L’église St. Peter’s

Les fidèles anglicans du littoral sud de la péninsule de Forillon se rassemblent chaque dimanche à Petit-Gaspé dès les années 1840. Plusieurs familles fondatrices de Grande-Grave fréquentent l’église St. Peter’s, dont les Dolbel, les Roberts, les Bartlett et les Gavey.

La construction de l’église St. Peter’s, débutée en 1864, s’achève en 1885. Admirez sa toiture à deux versants dotée de larmiers retroussés (inspirée de l'architecture domestique québécoise), son clocher surmonté d’une croix intégrant une girouette, ses grandes fenêtres latérales en plein-cintre ainsi que l’imposte vitrée semi-circulaire et l’oculus, au-dessus du portail d’entrée.

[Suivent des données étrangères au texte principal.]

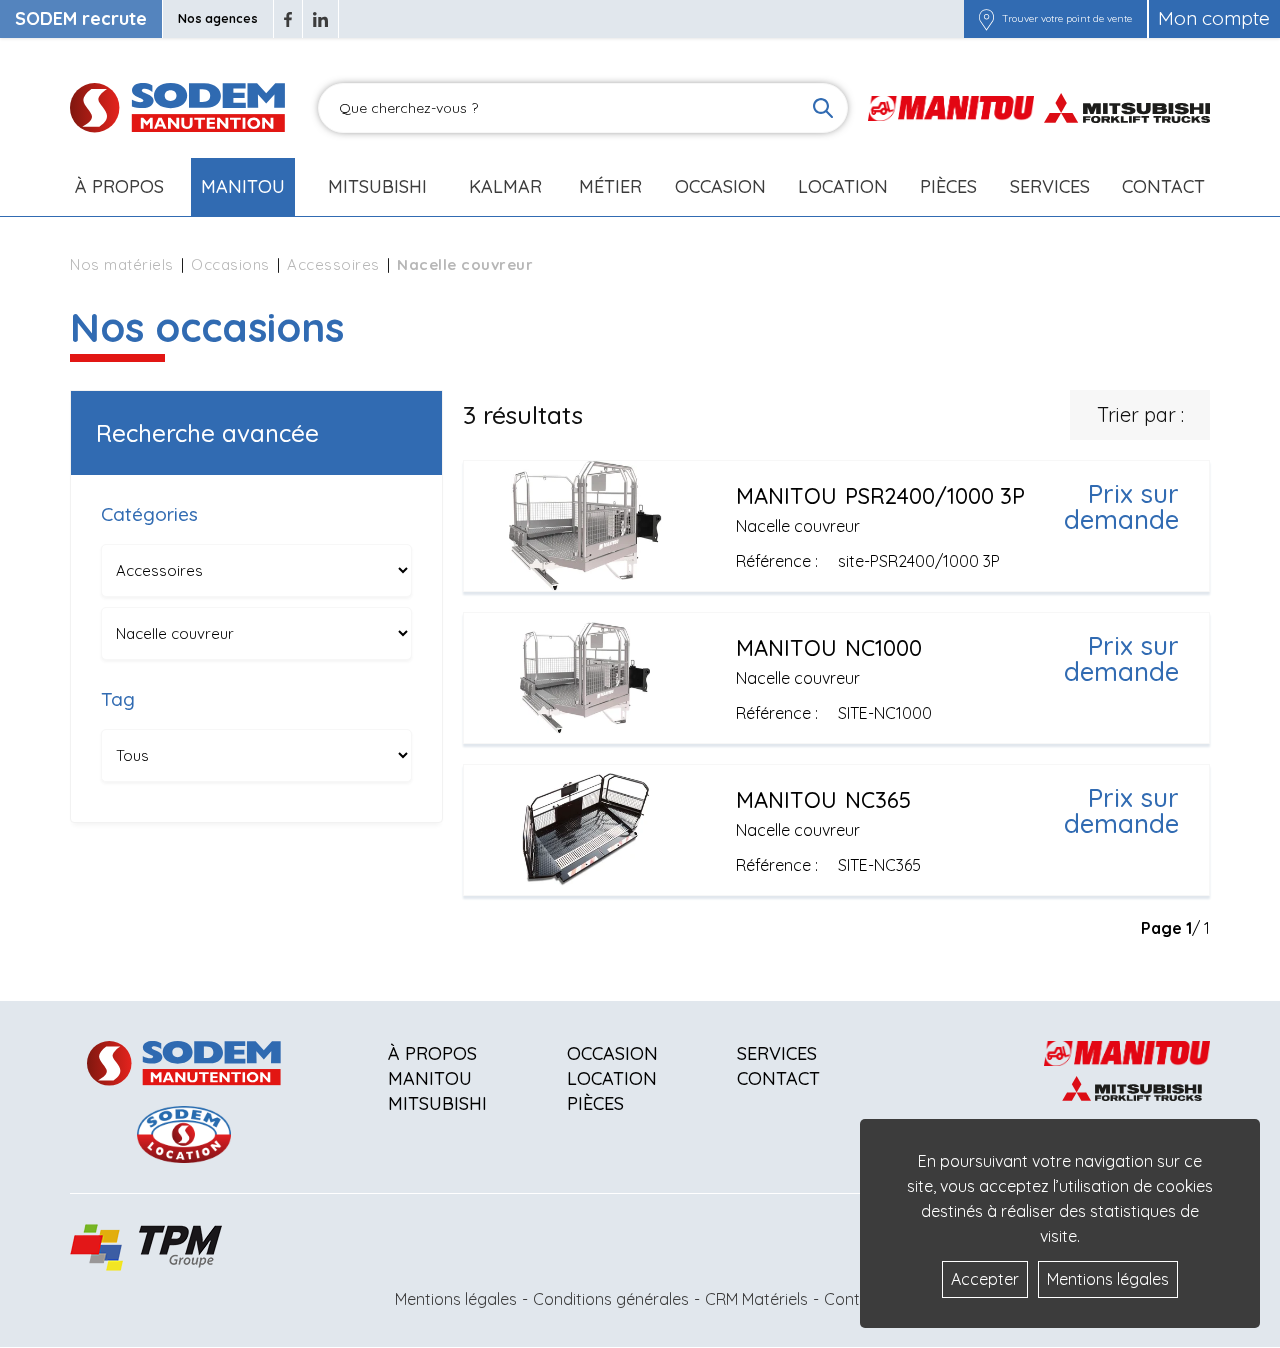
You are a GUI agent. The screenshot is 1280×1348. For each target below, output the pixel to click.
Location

L'église St. Peter's adopte un style rare dans l’architecture religieuse protestante de la fin du XIXe siècle : le vernaculaire classique. (On n’en retrace que quelques exemples au Québec, comme la Christ Church de Stoneham.) L’exceptionnel ouvrage de sa charpente en bois, dont les couches de planches rappellent la construction d’un navire, témoigne pour sa part d’un savoir-faire traditionnel influencé par la charpenterie de marine.

Les cimetières

Le parc national Forillon compte cinq cimetières patrimoniaux :

  • les cimetières anglicans St. Matthew’s à Penouille et St. Peter’s à Petit-Gaspé,
  • les cimetières catholique Saint-Augustin et de l’Église Unie (Grande-Greve United Church) à l’Anse-Saint-Georges,
  • le cimetière méthodiste/Église Unie (Grande-Greve United Church) à l’Anse-aux-Amérindiens.

Ces cimetières anciens demeurent des lieux sacrés.

Ils possèdent également une haute valeur patrimoniale. L’histoire du peuplement de Forillon y est littéralement gravée dans la pierre : parcours des familles pionnières, diversité des origines et des confessions religieuses, métissages linguistiques et culturels, etc. Les rites que l’on continue d’y pratiquer, plus de 50 ans après la création du parc, témoignent du sentiment d’appartenance des anciens résidents de Forillon et de leurs descendants.

Nous vous invitons à respecter le caractère sacré de ces lieux en y circulant calmement, en silence, et en préservant l’intimité des visiteurs venus se recueillir.